[The problem] Using the listing below, print exactly everything from the line with "is (720, 738)." down to the line with "This screenshot has height=812, width=1280.", both included, and nothing more.

========================================

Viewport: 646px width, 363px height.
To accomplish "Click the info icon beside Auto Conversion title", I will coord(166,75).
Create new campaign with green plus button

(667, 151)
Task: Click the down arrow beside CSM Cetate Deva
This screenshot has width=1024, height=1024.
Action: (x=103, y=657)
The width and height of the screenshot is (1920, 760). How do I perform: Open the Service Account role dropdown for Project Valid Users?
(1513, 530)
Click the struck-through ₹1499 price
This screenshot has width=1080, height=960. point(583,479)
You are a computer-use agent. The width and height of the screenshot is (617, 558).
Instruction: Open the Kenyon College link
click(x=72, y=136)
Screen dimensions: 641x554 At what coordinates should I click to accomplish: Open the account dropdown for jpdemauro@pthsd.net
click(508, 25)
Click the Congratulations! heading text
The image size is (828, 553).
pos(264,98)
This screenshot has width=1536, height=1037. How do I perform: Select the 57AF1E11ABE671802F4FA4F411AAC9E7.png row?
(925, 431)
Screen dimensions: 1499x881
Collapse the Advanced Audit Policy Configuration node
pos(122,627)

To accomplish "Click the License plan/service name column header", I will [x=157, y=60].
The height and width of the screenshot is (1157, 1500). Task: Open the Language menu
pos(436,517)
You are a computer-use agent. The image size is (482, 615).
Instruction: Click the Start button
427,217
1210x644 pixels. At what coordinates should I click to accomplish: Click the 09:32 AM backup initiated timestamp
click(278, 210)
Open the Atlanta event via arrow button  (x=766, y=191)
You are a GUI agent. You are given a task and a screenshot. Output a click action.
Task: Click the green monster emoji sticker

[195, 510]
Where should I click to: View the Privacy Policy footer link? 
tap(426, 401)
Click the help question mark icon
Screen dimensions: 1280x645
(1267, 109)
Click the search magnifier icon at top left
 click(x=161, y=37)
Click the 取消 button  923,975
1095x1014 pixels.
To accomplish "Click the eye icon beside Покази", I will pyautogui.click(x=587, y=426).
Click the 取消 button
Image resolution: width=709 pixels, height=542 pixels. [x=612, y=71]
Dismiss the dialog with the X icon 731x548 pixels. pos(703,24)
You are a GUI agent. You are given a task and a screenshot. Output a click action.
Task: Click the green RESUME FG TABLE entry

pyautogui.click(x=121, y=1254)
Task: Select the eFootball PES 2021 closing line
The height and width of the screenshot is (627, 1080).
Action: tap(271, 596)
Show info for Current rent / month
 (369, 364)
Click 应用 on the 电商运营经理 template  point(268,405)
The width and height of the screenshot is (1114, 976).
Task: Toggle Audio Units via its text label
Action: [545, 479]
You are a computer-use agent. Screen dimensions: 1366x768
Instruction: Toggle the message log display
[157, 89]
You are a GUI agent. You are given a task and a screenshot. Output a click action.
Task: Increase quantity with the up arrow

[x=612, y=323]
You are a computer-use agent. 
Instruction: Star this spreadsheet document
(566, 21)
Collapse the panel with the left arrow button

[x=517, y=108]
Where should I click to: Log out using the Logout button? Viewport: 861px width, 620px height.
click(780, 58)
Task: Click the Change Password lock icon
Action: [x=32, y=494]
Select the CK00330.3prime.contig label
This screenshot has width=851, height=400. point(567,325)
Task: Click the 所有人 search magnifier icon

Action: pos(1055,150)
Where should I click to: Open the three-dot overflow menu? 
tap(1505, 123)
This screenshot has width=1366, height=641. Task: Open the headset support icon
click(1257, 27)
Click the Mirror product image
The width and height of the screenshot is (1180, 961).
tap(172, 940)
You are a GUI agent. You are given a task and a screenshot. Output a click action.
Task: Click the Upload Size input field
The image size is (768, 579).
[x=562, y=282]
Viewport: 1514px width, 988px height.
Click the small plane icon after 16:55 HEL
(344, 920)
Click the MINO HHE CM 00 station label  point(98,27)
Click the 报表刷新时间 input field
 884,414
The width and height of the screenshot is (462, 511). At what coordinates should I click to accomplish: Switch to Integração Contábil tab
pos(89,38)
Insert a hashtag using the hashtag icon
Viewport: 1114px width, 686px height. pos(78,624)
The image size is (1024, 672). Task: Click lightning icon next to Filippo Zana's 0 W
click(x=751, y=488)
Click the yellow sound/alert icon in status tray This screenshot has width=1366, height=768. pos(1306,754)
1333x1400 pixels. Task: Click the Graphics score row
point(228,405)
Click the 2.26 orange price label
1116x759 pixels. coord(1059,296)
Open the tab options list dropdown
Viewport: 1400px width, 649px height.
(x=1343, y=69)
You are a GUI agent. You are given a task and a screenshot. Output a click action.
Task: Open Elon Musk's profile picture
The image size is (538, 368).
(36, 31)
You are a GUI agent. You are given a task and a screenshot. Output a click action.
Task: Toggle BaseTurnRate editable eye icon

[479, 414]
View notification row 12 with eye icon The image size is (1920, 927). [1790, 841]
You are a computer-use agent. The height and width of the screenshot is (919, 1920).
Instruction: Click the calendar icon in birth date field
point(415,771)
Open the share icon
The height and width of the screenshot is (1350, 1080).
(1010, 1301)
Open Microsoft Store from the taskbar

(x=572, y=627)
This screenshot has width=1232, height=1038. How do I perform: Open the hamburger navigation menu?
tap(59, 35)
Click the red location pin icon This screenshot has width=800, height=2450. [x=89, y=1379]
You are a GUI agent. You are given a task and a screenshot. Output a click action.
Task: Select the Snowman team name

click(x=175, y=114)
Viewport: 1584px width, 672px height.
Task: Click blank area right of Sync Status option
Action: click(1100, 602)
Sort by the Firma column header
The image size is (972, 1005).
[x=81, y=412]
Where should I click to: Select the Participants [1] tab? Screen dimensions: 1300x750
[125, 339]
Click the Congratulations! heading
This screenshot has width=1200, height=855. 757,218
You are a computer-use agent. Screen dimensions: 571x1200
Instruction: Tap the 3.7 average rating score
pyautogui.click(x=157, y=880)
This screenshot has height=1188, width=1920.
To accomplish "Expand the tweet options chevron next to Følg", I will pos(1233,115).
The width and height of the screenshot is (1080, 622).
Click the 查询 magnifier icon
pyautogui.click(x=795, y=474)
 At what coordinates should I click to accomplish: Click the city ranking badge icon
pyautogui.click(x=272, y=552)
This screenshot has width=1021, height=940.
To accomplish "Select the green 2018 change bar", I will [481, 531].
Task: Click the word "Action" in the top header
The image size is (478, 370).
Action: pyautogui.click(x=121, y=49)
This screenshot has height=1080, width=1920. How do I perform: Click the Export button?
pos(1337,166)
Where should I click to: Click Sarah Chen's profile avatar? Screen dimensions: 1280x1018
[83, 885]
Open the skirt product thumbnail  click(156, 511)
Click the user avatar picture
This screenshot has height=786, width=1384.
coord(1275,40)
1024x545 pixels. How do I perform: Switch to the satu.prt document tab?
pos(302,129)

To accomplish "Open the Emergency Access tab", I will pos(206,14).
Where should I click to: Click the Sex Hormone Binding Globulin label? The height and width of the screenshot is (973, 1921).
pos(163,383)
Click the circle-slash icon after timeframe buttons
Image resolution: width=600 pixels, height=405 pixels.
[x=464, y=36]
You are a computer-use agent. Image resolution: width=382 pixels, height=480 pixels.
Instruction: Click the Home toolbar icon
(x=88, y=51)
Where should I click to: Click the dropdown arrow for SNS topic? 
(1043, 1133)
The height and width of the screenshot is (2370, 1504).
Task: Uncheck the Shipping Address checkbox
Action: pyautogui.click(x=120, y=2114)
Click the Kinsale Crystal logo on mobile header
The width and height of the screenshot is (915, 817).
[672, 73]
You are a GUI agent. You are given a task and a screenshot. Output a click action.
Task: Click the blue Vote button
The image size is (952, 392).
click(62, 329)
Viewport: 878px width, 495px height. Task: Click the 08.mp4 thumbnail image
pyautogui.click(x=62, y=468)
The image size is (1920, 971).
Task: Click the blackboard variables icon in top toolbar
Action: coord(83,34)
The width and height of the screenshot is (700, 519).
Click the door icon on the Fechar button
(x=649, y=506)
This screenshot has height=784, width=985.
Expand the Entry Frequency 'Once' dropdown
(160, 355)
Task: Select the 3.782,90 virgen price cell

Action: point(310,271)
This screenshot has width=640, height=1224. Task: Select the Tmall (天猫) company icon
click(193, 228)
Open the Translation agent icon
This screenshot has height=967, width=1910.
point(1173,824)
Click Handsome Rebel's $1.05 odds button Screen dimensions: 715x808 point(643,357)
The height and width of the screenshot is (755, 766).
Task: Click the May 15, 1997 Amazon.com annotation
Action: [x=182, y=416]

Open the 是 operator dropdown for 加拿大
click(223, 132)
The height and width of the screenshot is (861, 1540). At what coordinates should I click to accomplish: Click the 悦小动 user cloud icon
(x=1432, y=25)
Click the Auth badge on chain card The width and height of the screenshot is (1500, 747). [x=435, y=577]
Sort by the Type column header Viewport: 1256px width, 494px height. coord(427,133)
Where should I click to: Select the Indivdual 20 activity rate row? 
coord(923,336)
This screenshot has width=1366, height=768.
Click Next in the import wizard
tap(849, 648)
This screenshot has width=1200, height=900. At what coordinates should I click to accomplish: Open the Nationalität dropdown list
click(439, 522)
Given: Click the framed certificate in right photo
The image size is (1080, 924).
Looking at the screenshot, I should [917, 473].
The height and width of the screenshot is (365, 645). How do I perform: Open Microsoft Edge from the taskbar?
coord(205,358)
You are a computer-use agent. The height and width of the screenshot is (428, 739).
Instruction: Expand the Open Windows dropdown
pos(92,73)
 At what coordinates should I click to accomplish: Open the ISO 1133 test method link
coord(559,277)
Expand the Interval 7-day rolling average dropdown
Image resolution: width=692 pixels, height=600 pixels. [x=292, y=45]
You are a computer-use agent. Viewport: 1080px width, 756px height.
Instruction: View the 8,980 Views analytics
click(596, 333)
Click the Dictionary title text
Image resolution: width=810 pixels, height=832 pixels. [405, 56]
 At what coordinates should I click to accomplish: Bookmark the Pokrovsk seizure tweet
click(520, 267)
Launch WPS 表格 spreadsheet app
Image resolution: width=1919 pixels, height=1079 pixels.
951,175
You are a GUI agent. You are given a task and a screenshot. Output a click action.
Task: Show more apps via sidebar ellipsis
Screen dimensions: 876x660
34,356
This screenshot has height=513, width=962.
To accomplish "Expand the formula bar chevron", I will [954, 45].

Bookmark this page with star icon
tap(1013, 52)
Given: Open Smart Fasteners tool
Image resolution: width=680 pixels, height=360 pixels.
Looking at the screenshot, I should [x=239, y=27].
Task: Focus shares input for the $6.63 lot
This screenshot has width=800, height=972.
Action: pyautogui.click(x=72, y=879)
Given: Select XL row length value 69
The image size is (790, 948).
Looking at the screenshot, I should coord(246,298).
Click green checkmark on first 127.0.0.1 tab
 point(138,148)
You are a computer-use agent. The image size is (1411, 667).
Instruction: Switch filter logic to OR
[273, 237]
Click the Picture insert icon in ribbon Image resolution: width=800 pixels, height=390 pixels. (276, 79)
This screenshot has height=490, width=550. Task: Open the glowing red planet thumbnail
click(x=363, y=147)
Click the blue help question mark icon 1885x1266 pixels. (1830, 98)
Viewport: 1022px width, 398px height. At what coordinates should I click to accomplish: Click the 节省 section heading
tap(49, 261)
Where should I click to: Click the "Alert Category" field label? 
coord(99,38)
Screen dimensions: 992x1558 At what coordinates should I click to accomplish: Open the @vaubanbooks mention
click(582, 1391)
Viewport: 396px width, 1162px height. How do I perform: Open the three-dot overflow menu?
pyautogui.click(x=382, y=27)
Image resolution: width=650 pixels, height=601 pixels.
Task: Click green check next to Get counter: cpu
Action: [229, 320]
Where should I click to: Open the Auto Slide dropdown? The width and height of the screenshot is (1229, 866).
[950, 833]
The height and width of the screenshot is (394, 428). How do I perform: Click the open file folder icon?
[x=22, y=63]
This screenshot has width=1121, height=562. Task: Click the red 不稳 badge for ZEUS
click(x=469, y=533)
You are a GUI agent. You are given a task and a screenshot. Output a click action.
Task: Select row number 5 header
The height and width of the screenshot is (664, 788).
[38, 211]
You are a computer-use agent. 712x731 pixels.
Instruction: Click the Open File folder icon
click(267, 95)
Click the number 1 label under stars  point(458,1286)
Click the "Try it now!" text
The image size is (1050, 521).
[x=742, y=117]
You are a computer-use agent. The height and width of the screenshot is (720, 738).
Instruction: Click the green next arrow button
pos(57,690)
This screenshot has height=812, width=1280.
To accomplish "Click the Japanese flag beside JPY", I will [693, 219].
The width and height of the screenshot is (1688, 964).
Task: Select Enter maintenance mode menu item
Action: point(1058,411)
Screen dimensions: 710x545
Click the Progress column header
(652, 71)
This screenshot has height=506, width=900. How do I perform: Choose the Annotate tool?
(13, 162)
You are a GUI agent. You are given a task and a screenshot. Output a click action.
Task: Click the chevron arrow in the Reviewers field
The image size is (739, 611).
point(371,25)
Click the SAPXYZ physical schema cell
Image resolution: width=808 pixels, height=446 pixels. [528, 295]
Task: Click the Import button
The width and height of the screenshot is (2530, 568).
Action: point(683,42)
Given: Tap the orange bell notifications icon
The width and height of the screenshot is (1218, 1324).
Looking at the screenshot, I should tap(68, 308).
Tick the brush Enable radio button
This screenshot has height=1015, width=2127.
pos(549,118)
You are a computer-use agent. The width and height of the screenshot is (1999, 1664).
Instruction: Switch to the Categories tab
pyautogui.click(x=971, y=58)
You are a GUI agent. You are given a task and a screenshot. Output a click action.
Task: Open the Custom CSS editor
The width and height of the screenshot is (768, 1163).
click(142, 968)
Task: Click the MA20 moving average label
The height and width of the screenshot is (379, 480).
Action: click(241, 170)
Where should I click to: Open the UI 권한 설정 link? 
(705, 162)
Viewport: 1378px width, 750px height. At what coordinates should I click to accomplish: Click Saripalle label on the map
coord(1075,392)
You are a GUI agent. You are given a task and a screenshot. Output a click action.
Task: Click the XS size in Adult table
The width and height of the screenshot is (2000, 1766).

========================================

[Response to the exercise]
You are a computer-use agent. The height and width of the screenshot is (720, 738).
Instruction: Click the green next arrow button
pos(57,690)
This screenshot has height=812, width=1280.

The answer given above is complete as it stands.